Southern Health News, December 2019

Bed exit system shows promise as a future falls prevention tool

A new prototype tool capable of detecting when a hospital patient attempts to get out of bed is in development at Flinders Medical Centre.

Hospital falls data shows that falls most commonly occur when a patient attempts to get out of bed, or out of a chair.

Previous work has been carried out by the Biomedical Engineering Department at Flinders Medical Centre, but this project - undertaken by Biomedical Engineering Honours student Kam Kianoush under the supervision of the team - addresses the challenge with a whole new perspective.

The bed exit detection system uses images captured by a thermal camera installed in the ward to predict when a patient is attempting to exit a bed, and prompts an alarm at the nurses’ station. A nurse can then assist the patient to exit the bed – and prevent a possible fall.

The system can also identify when an arm or leg is hanging out of a bed, which typically happens before a patient rolls out of bed and onto the floor.

SA Biomedical Engineering Technical Manager, Dr Olivia Lockwood, said the team had been working with Ward 5A within FMC for some time to develop a simple but effective falls management tool.

“Ward 5A is an ideal fit, because many of the patients are frail and elderly and have dementia or memory loss, and research shows that falls are more common amongst these patient groups – particularly at night.”

Olivia said initiatives trialled in the past had included installing lights above patients’ beds and in the ward bathrooms; and installing pressure mats fitted with alarms on chairs and beds, but the new prototype showed promise as a simple but effective tool.

“It’s still early days, but the prototype is certainly showing promise as a reliable bed exit warning system.”

Kam Kianoush said the system he was developing was a contact-free monitoring system that preserves patient’s privacy without compromising the system reliability.

“It is easy to operate and has less complexity than other comparable systems in terms of falls algorithms and components.
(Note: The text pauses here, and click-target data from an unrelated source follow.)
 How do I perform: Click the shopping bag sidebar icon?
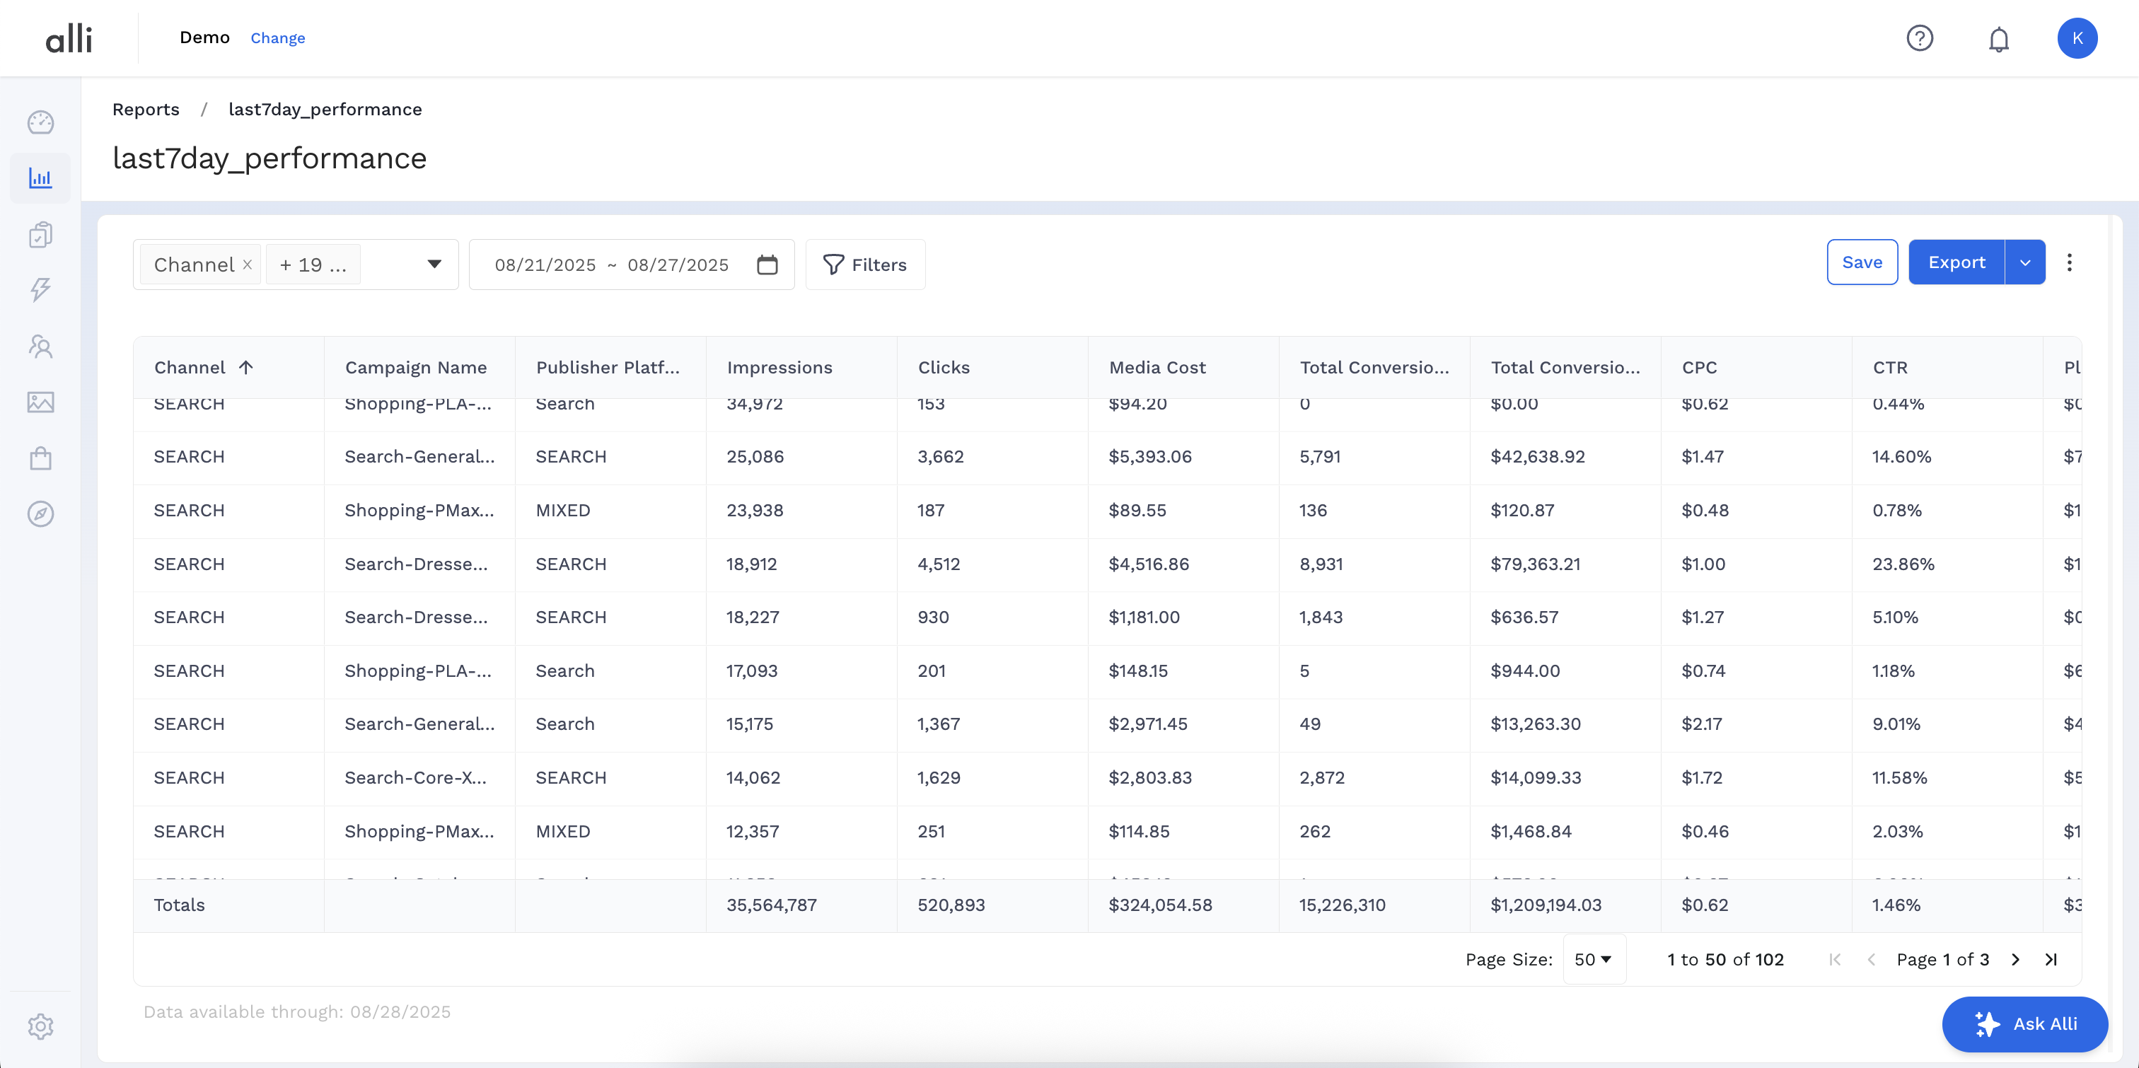[x=40, y=458]
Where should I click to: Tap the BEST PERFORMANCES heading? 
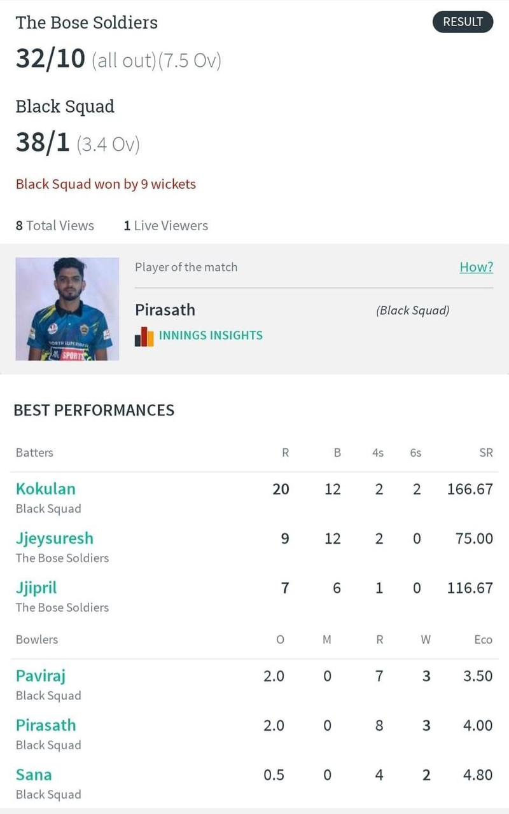tap(94, 411)
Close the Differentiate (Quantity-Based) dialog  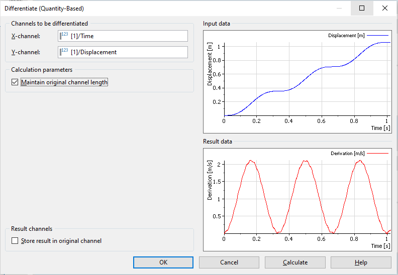pyautogui.click(x=385, y=8)

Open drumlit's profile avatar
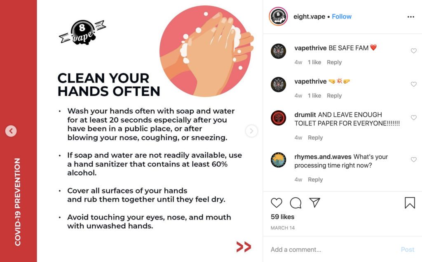[278, 118]
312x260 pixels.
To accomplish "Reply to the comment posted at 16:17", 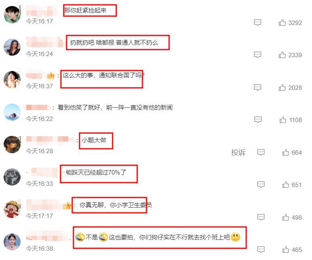I will [x=258, y=22].
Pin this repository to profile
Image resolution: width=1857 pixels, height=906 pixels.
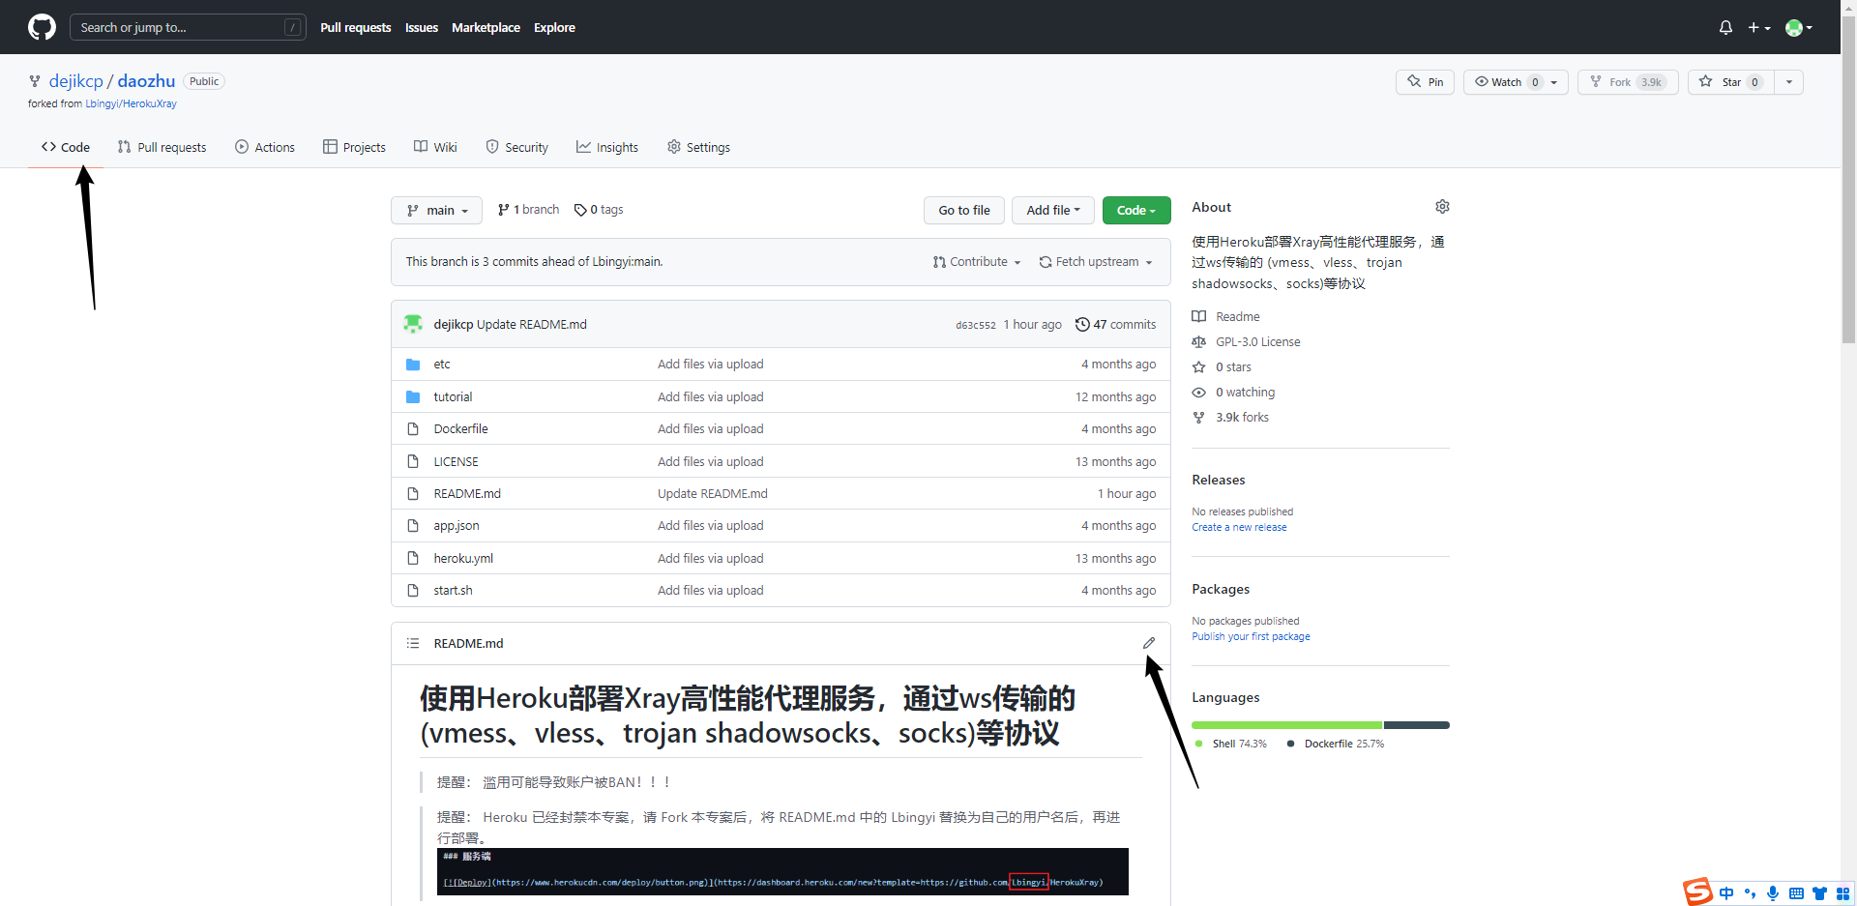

Moreover, it works even when a patient is under a blanket.”

The prototype is soon expected to undergo ethics committee approvals, before it is tested in Ward 5A. Eventually, it is hoped to introduce the system across FMC and SALHN’s other acute sites.

Operational Nursing Director of SALHN Rehabilitation, Aged Care and Palliative Care, Petra Bierer, said falls prevention strategies were multifactorial, and clinicians aimed to minimise falls in their everyday assessments.

“If this tool can be an addition to the falls prevention strategies, then this will be beneficial,” she said.